Des voix aussi nombreuses que discordantes
appellent à une réduction des dépenses militaires
américaines.
Pour les uns, si la situation fiscale du pays,
dont les déficits budgétaires ne cessent de se creuser et
d’aggraver la dette, appelle une réduction des dépenses
publiques, celle-ci devrait commencer par la Défense. Engloutissant
près de 5% du PIB, et 25% du budget de l’État (Figure 2),
celle-ci semble en effet démesurée au regard du reste du monde.
Dix des plus grosses armées dépensent à peine 75% de ce
que dépensent les américains (Figure 1).
Pour les autres, les dépenses militaires
devraient être réduites aux États-Unis pour la simple
raison que, à un tel niveau, il ne s’agit plus de
Défense, au sens propre, mais plutôt d’Empire.
Un tel argument est cependant, tout comme le
précédent susceptible de deux interprétations
très différentes. Les libertariens
américains diront ainsi que l’État devrait limiter toutes
ses dépenses, à commencer par les dépenses militaires,
puisqu’elles représentent l’un des principaux postes de
son budget ; et qu’il le devrait d’autant plus que les
américains n’ont pas à payer pour la
sécurité du reste du monde.
Les gauchistes, quant à eux, diront que
l’État doit limiter ses dépenses militaires afin de ne
pas avoir à limiter les autres. Cela serait d’autant plus
justifié qu’elles fondent une politique impérialiste
à laquelle devrait se substituer une plus grande coopération
internationale.
Figure 1
Source : aol defense,
http://defense.aol.com/2012/03/16/the-militar...ends-the-world/
Figure 2
Source : usfederalbudget.us
http://www.usfederalbudget.us/defense_budget_2012_3.html
Cette question est évidemment complexe, et
je n’entends ici la traiter que partiellement. En fait, je me contenterai
d’avancer un ou deux arguments critiques à l’égard
de cette diminution des
dépenses militaires aux États-Unis.
Pour répondre à la première
critique, la question est de savoir si une telle baisse assainirait
effectivement le budget fédéral américain. Cela n’a
en fait rien d’évident contrairement aux apparences
En effet, toute diminution des dépenses
militaires se traduirait par un renchérissement du coût de
l’emprunt pour le gouvernement américain. La raison en est
simplement que la valeur des bons du Trésor - et donc du US Dollar - si elle dépend
d’un grand nombre de facteurs, repose notamment sur la capacité sans égale de ce pays à
projeter de la force et faire office de juge de paix mondial.

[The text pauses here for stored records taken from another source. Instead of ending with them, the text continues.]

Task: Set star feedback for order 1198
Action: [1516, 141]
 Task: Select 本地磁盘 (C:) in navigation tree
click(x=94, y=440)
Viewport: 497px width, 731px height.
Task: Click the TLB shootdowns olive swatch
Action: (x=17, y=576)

Au total, une diminution de x milliards des
dépenses militaires US pourrait bien se traduire par une hausse
comparable du coût de l'emprunt pour ce pays. Si tel était le
cas, aucune économie ne serait réalisée : un poste de
dépense serait simplement déplacé de la Défense
vers les Intérêts, et le résultat en serait, pour un
même budget, une pure perte de capacités militaires.
Tout du moins en serait-il ainsi si ce que l'on peut
appeler le « taux d'utilisation » de ces
capacités restait le même. En réalité, il y a fort
à parier qu'une diminution de l'hyper-puissance
militaire américaine se traduirait par une multiplication du nombre et
de la gravité des conflits entre tiers, plus ou moins locaux. On peut alors
s'attendre à ce que cela implique des interventions plus
fréquentes de la part de ce qui restera la première
armée du monde.
De ce fait, il se pourrait qu'une politique de
baisse des dépenses militaires US implique en réalité de
devoir les augmenter de nouveau rapidement face à des problèmes
de sécurité croissants.
Certains pourraient répondre qu’un désengagement
américain se traduirait par un rôle accru de
l’Organisation des nations unies (ONU).
Cette objection repose sur des bases faibles.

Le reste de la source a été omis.